REQUIREMENT: Scan the listing for the word "will" and report every line that contains it.

──────

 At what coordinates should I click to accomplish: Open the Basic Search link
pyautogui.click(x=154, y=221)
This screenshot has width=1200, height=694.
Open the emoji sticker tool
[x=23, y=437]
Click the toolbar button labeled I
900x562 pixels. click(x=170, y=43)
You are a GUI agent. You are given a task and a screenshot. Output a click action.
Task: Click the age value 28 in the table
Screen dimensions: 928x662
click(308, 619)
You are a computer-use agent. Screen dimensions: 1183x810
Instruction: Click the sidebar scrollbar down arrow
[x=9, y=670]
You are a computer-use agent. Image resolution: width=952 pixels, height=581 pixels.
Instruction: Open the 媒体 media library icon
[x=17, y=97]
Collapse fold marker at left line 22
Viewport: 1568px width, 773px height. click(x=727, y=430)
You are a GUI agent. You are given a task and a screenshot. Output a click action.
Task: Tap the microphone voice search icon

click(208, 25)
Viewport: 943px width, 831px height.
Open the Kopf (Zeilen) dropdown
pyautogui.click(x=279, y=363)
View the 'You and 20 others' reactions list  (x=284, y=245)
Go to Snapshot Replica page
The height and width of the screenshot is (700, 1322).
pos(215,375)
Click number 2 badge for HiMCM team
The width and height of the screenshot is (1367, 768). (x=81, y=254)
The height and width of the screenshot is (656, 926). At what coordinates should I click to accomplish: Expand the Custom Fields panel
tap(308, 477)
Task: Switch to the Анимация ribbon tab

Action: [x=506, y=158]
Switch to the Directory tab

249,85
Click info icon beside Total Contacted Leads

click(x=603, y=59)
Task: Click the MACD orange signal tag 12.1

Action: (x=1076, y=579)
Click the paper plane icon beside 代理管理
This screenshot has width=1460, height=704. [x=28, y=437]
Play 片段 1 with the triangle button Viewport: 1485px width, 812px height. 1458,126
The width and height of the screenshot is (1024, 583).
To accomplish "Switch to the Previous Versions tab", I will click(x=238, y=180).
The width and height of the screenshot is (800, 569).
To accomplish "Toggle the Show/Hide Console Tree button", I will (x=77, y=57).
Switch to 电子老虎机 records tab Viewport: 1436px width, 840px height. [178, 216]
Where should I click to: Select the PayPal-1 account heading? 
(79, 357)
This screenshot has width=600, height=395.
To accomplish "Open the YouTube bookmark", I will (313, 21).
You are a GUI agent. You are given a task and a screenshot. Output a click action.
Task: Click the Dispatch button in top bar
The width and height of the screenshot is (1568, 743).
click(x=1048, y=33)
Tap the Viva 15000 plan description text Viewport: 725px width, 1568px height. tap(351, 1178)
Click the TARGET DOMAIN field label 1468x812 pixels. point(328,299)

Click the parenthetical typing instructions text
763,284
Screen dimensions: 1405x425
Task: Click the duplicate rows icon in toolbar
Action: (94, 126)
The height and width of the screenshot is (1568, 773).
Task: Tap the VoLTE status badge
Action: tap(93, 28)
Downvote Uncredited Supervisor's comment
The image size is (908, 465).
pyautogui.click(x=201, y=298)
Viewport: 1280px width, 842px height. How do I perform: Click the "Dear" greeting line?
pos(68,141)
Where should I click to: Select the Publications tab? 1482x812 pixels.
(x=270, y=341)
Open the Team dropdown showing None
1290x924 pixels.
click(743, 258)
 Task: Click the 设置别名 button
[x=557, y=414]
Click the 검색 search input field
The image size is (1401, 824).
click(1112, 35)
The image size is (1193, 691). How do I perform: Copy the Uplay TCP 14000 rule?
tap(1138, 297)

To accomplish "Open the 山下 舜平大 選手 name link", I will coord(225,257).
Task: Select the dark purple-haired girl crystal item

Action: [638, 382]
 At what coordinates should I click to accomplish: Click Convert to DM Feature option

──────

EXERCISE RESULT:
To accomplish "Switch to the Previous Versions tab", I will click(x=238, y=180).
To accomplish "Toggle the Show/Hide Console Tree button", I will (x=77, y=57).
To accomplish "Open the YouTube bookmark", I will (313, 21).
To accomplish "Open the 山下 舜平大 選手 name link", I will coord(225,257).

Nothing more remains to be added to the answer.